Por Rodrigo Ballester, publicado en La Gaceta
No me fío de las indignaciones atosigantes y por tanto del despliegue de banderas palestinas por tierra, mar y aire, en festivales de cine, estadios, vueltas ciclistas, colegios, parques, parlamentos y pregones. Algo no me cuadra al leer las mismas cifras (cuya fuente es Hamás), las mismas imágenes, la misma narrativa y la misma insistencia en machacar las palabras «genocidio» o «hambruna» como si fueran trending topics. Y me perturba constatar que el keffieh se convierte en el bozal de moda para silenciar las dudas acerca de un conflicto que es todo, menos una cuestión de muy buenos y de muy malos.
La emoción «histerizada» es la coartada perfecta para que los hechos no empañen una buena historia de opresión. Así, es fácil omitir que todavía quedan cuarenta y cinco rehenes, que Israel no empezó esta guerra, que la iniciaron tres proxies de Irán de manera coordinada, que Hamás utiliza a los gazatíes como escudos humanos, que no les dejan ni refugiarse en los centenares de kilómetros de túneles cavados debajo de hospitales y escuelas. O que la neutralidad de la ONU es una cínica fantasía desde que Israel es un punto permanente en la agenda de su Comisión de Derechos Humanos y las resoluciones contra el estado hebreo el hobby preferido de la Asamblea General.
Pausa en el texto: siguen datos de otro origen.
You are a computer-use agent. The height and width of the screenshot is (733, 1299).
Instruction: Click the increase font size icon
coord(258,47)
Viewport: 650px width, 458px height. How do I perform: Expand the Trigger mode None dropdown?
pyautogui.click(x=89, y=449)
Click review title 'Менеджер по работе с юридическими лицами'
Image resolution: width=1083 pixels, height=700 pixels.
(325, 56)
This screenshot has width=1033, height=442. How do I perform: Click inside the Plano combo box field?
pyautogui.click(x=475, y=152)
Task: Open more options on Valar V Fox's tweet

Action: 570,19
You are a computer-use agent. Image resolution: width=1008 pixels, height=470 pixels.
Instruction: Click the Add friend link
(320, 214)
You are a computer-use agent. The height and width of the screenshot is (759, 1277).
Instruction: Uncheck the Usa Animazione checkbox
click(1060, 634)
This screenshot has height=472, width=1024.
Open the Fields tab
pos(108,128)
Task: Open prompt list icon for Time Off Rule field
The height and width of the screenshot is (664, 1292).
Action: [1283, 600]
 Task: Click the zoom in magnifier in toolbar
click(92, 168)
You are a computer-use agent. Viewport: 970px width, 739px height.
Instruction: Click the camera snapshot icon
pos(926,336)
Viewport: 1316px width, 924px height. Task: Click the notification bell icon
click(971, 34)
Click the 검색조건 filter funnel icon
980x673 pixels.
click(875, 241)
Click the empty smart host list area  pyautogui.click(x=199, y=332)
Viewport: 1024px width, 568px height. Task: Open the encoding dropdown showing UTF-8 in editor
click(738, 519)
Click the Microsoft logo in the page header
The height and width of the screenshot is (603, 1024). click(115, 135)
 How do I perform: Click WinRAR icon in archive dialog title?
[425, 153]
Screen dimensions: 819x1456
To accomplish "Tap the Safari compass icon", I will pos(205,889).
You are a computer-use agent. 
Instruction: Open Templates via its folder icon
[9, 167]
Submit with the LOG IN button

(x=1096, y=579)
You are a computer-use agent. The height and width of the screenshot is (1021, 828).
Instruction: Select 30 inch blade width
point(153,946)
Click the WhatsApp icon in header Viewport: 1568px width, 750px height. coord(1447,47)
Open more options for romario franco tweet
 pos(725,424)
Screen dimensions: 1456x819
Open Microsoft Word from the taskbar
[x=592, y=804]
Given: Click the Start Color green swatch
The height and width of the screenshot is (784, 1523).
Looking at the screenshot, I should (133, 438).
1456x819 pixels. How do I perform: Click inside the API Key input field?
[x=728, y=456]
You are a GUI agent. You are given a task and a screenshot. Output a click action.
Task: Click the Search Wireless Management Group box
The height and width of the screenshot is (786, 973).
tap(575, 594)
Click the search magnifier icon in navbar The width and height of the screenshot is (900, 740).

La intimidaciones son también muy útiles para olvidar que Israel se retiró de Gaza en 2004, que en dos décadas nadie recibió más ayuda humanitaria que esa pequeña franja que se especializó en construir túneles y no precisamente para mejorar el tráfico, que la Autoridad Palestina de Mahmud Abbas sigue subvencionando el terrorismo a través del siniestro programa pay for slay , que entre «the river and the sea» no caben dos estados y que es complicado acordar una tregua con el que jura y perjura exterminarte. Parece que en Europa basta con ondear una bandera palestina para omitir que Egipto tiene cerrada su frontera con Gaza a cal y canto, que la posición de Arabia Saudí o de los Emiratos es infinitamente más crítica que la de España o Francia o que los Hermanos Musulmanes (la matriz de Hamás) están prohibidos en varios países árabes mientras sus «oenegés» se pasean por los pasillos del Parlamento Europeo.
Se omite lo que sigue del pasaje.